America is using our foreign assistance to promote democracy and good government. We have more than doubled the federal budget for democracy and governance and human rights programs. And through the Millennium Challenge Account, we have transformed the way we deliver aid, so we can support developing nations that make important political and economic reforms.
America is promoting free trade and open investment. Over the long term, we know that trade and investment are the best ways to fight poverty, and build strong and prosperous societies. So we have expanded the African Growth and Opportunity Act to increase trade between America and Africa. We have put eleven new free trade agreements into effect since 2001. And we’re striving to make this the year that the world completes an ambitious Doha Round agreement, so we can tear down barriers to trade and investment around the world.
America is leading the fight against global hunger. This year, the United States has provided more than $1.8 billion in new funds to bolster global food security.
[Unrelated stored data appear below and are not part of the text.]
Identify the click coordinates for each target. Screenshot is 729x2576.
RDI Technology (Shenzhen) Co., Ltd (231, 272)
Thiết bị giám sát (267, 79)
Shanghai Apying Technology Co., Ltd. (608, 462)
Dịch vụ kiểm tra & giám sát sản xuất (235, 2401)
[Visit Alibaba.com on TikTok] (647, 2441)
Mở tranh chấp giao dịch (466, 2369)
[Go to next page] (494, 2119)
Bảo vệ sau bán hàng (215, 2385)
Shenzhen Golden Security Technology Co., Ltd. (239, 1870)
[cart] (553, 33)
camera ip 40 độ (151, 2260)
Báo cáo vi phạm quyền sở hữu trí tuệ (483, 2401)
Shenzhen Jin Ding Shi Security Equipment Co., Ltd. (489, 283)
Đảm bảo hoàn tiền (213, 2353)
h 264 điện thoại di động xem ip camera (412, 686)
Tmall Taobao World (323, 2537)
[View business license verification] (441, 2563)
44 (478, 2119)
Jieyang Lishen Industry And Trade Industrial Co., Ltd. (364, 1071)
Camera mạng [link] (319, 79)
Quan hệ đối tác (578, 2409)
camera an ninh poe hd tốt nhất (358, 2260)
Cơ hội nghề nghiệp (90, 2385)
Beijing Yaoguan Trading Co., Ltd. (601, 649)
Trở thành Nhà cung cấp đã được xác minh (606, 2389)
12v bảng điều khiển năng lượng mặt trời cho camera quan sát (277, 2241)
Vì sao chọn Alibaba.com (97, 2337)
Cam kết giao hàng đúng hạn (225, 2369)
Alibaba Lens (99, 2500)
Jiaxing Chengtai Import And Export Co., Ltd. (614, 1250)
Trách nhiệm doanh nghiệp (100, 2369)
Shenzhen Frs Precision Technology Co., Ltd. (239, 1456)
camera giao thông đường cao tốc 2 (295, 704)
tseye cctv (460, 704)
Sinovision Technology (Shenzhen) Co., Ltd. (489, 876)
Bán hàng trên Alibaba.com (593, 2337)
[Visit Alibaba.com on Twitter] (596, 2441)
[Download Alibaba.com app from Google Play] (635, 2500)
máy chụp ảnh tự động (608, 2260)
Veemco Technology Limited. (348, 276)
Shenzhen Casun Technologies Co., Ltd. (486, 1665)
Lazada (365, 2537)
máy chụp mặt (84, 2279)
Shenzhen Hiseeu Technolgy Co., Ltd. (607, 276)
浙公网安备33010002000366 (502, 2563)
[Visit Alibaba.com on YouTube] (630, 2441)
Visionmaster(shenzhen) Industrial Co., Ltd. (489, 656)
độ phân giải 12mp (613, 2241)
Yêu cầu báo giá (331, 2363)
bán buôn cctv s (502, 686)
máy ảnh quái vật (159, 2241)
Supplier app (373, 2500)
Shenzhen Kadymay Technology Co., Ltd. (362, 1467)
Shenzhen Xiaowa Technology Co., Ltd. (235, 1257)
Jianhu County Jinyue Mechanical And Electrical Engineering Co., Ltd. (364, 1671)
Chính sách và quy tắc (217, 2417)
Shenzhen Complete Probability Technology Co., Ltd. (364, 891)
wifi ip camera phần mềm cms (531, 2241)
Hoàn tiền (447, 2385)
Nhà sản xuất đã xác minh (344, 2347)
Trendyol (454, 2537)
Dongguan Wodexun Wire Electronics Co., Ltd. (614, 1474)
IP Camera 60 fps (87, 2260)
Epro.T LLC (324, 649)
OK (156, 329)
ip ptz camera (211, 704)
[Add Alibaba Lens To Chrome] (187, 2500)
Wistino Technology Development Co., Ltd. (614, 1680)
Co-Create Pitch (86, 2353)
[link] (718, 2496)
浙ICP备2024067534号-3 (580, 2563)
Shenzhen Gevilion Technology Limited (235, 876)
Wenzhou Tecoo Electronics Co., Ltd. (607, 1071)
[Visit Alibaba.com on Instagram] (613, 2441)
We are the world’s largest provider of food aid, and we have proposed legislation that would transform the way we deliver this aid to promote greater self-reliance in developing nations.
America is leading the cause of human rights. Over the past seven years, we’ve spoken out against human rights abuses by tyrannical regimes like those in Iran and Syria, Cuba, Sudan, and Zimbabwe. We’ve spoken candidly about human rights with nations with whom America has good relations, such as Egypt and Saudi Arabia and China. And to ensure that our Nation continues to speak out for those who have no other voice, I recently issued a directive instructing all senior U.S. officials serving in undemocratic countries to maintain regular contact with political dissidents and democracy activists.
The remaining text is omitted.